NBA facilities will begin to reopen Friday. What does it mean for the Heat?
All NBA facilities have been closed to players and staff since March 20 amid the coronavirus pandemic.
But that’s about to change, as the NBA is planning to allow teams to open their practice facilities to players beginning on Friday in cities and states where local governments have loosened stay-at-home orders. According to ESPN, group workouts will still be prohibited, but teams will be allowed to make facilities open to players on a voluntary basis for individual work.
For those teams in cities where stay-at-home orders still keep practice facilities closed, the NBA will work to find “alternative arrangements” for players, according to the Associated Press.
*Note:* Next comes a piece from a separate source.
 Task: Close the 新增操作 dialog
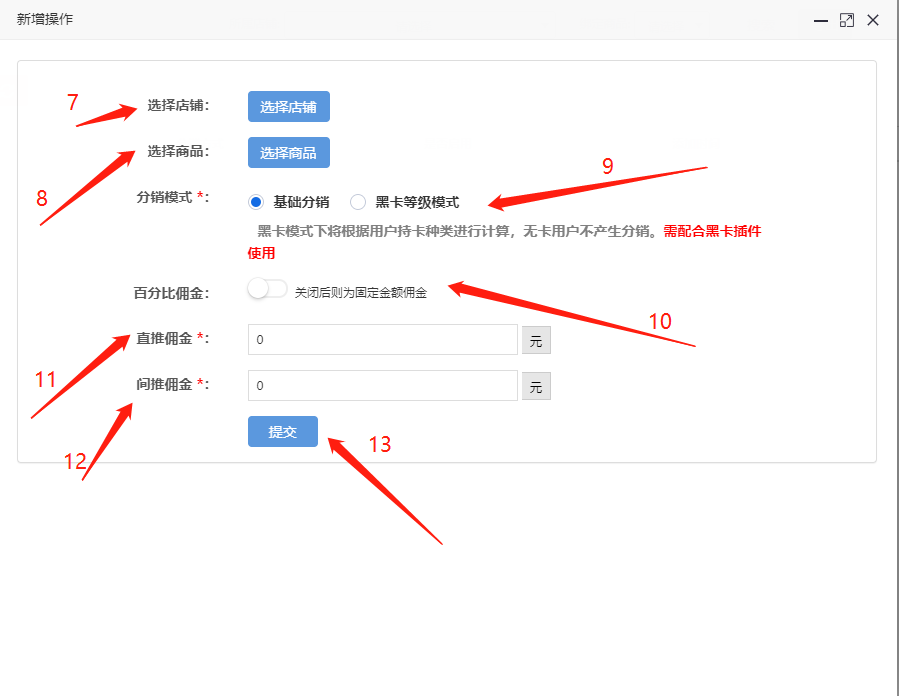pyautogui.click(x=873, y=20)
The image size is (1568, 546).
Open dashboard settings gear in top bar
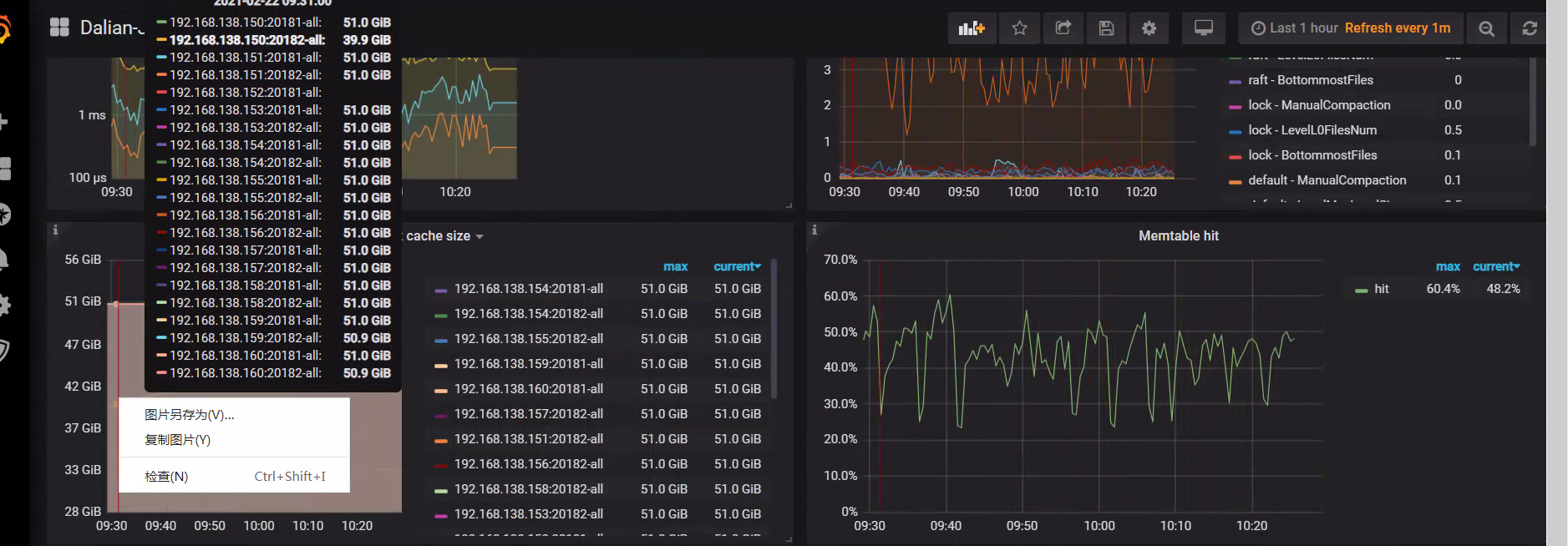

While the reopening of league facilities is a step in the right direction, it’s still unknown whether the remainder of the 2019-20 NBA season will be played.
As of Sunday, it was unclear whether the Miami Heat would be one of the teams allowed to open its practice facilities to players on Friday based on orders implemented by the local government.
“From what we have heard so far, the NBA’s intention is to begin allowing INDIVIDUAL player workouts at team facilities,” Miami-Dade County Mayor Carlos Gimenez’s Office of Communications said in a statement sent to the Miami Herald on Sunday. “As of right now, under current orders, the AmericanAirlines Arena is closed. But, we have until Friday to gather information on what the NBA plans are and to work with the Miami Heat on what could be possible, safe and acceptable.”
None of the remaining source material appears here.